Mit „The Virgin Suicides“, der Nahaufnahme einer Vorstadt von Detroit, wurde der amerikanische Autor Jeffrey Eugenides bekannt. Für seinen nächsten Roman „Middlesex“, für den er gerade den Pulitzer-Preis bekam, brauchte er neun Jahre. Kein Wunder, er zoomt sich durch die alte und die neue Welt

Dies nun ist ein Buch, in dem jede Szene ein ganzes Drama umschließtBerlin erwies Eugenides die Ehre, als Ort der Hoffnung zu fungieren

von KARSTEN KREDEL

Als der in Berlin lebende amerikanische Autor Jeffrey Eugenides kürzlich eine Lesung des scheuen Exzentrikers Denis Johnson moderierte, konnte man sich in einer ironischen Performance wähnen: Der vitalistische Naturbursche Johnson, bis oben angefüllt mit Erfahrung, die sich scheinbar wie von selbst aufs Papier ergießt, trifft auf den metropolitischen Intellektuellen und lässt dessen feinsinnige Fragen auf sein Granit prallen.

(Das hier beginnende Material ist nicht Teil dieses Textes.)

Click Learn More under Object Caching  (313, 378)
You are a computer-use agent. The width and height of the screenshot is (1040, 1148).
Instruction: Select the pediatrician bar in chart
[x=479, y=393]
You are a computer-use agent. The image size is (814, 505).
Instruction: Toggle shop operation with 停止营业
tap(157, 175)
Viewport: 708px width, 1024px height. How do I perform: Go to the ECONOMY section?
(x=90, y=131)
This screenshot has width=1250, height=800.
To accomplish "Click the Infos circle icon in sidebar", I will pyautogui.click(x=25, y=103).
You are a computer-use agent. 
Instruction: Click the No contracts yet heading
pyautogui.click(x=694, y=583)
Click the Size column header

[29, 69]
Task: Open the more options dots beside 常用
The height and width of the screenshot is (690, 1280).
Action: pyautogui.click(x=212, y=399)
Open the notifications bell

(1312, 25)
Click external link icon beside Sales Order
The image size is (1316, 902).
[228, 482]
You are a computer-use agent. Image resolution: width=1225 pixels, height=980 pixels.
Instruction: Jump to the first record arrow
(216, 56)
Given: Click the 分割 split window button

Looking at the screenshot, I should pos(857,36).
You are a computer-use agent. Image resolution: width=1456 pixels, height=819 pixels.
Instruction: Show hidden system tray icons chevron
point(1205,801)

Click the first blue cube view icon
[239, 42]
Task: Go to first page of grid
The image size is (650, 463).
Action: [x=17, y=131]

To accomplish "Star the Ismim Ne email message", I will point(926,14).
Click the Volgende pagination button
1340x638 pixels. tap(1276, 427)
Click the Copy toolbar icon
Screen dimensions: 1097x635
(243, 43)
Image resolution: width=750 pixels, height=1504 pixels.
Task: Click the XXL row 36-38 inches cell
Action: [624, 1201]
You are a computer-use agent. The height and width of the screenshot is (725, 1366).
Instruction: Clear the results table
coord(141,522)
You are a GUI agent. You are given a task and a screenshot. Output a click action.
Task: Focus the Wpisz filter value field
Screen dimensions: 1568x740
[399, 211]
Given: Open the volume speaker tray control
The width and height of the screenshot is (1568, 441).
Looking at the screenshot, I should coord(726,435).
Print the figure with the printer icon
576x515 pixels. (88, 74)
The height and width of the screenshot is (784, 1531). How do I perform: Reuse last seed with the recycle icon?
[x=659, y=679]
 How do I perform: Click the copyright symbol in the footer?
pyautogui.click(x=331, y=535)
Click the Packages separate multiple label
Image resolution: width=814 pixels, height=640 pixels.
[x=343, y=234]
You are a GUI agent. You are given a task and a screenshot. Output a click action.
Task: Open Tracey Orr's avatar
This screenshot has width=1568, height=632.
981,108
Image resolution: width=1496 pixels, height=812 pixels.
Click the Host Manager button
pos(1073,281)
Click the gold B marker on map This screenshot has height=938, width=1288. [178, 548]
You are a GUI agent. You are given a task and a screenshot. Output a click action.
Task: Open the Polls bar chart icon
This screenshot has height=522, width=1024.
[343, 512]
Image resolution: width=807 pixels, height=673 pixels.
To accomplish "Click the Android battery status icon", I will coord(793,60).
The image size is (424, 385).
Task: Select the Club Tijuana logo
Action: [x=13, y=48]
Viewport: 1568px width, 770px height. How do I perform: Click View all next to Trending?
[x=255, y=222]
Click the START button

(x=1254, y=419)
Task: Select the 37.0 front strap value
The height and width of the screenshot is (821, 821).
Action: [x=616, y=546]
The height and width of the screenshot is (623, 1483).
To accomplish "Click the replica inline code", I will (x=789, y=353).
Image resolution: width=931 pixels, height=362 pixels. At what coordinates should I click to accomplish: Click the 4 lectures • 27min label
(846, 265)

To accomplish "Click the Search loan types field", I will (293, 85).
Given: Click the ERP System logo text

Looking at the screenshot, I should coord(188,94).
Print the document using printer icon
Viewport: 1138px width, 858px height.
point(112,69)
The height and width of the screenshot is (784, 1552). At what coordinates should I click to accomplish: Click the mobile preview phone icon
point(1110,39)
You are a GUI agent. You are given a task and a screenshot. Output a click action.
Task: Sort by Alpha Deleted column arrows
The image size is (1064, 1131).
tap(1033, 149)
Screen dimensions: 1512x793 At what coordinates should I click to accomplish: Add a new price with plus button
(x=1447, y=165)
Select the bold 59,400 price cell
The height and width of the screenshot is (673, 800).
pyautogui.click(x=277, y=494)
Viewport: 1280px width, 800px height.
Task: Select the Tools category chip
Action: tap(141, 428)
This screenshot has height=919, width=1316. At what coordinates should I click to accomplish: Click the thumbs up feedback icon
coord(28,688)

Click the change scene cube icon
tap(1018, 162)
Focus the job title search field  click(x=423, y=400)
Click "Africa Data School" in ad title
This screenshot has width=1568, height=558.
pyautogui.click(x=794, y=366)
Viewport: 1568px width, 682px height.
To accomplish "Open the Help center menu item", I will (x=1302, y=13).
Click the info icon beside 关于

Ist was dran an dieser Typologie, Mr. Eugenides, heißt also eine Frage im Gespräch. Doch der winkt ab: Wer weiß schon, was das Image verbirgt. Er selbst mag große Städte einfach zu sehr, um sich im Wald zu verkriechen.

Es ist früher Abend, durch das Café Einstein im Berliner Westen klirren Tassen und Stimmen, bald wird ein Bier bestellt werden müssen, gegen die Erschöpfung. Kein Wunder, wenn man vor wenigen Tagen die wichtigste literarische Auszeichnung der USA gewonnen hat. Gut möglich auch, dass sich noch niemand den Pulitzer-Preis so sehr verdient hat: Neun Jahre arbeitete Eugenides an seinem Roman „Middlesex“.

Neun Jahre sind eine lange Zeit, wenn man eine Tätigkeit wie das Dichten finanzieren muss. Eugenides verbrauchte, was er mit seinem Erstling „The Virgin Suicides“ (deutsch: „Die Selbstmord-Schwestern“) verdient hatte und absolvierte die Tour der Aufenthaltsstipendien und Lehraufträge, die ihn nicht ganz zufällig – dem DAAD sei Dank – nach Deutschland führte. „Nette Städte inspirieren Reiseschriftsteller, schwierige Städte produzieren Literatur“, hat er mal geschrieben. Seine schwierigen Städte bislang: Detroit, New York, Berlin. Letztere ist wahrscheinlich die einfachste der drei: preiswert, groß, heterogen, gelassen. Ähnlich dem Paris der Zwanziger, meint er. Und man trifft nicht immerfort auf andere amerikanische Schriftsteller wie in Park Slope, Brooklyn, wo er vorher lebte.

Die schwierigste ist sein Geburtsort Detroit, das Emblem des amerikanischen Jahrhunderts und an dessen Ende Schauplatz eines gigantischen städtischen Verfalls. Die Fließbänder von Ford, die Hitfabrik von Motown und einer der blutigsten Race Riots der amerikanischen Geschichte. Später dann Techno und noch später Eminem, doch daran war noch nicht zu denken, als Eugenides in Grosse Point aufwuchs, einem der vorstädtischen Fluchtorte von WASPs und allen, die sonst noch zugelassen waren im Klub. Er hätte zu den Jungs aus „The Virgin Suicides“ gehören können, die in ihrer Faszination für die fünf blonden Töchter der Familie Lisbon so gebannt sind, dass sie nur zuschauen können, wie sie sich nacheinander das Leben nehmen.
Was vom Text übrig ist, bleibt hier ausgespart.